§ **PROVIDED RECORDS**
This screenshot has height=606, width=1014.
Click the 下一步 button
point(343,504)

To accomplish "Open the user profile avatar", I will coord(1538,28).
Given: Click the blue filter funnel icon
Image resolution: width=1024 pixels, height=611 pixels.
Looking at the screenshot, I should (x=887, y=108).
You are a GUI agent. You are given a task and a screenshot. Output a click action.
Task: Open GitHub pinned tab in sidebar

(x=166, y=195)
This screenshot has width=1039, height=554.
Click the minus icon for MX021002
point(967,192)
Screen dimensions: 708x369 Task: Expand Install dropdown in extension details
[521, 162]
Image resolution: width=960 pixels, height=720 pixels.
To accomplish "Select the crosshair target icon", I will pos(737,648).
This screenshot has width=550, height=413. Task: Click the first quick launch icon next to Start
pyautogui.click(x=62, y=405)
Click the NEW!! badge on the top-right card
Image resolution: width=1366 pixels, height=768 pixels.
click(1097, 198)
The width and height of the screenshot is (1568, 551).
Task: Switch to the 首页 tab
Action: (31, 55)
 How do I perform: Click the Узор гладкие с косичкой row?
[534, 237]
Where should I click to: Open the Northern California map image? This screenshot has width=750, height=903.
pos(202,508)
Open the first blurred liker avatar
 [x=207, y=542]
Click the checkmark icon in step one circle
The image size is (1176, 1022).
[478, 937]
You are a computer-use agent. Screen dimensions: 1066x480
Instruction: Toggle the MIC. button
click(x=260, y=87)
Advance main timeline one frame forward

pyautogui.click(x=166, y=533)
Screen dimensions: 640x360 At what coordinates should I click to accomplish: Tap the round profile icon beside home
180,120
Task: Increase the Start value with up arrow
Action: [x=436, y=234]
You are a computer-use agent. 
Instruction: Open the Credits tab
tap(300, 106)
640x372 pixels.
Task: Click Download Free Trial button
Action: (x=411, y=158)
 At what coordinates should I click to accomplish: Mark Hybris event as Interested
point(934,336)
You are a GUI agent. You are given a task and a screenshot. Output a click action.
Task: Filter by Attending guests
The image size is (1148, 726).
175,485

§ **DO THIS**
Copy the records word for word, from the first line up to and including the line containing "I will pos(737,648).".

§ **SOLUTION FOR THIS EXERCISE**
This screenshot has height=606, width=1014.
Click the 下一步 button
point(343,504)

To accomplish "Open the user profile avatar", I will coord(1538,28).
Given: Click the blue filter funnel icon
Image resolution: width=1024 pixels, height=611 pixels.
Looking at the screenshot, I should (x=887, y=108).
You are a GUI agent. You are given a task and a screenshot. Output a click action.
Task: Open GitHub pinned tab in sidebar

(x=166, y=195)
This screenshot has width=1039, height=554.
Click the minus icon for MX021002
point(967,192)
Screen dimensions: 708x369 Task: Expand Install dropdown in extension details
[521, 162]
Image resolution: width=960 pixels, height=720 pixels.
To accomplish "Select the crosshair target icon", I will pos(737,648).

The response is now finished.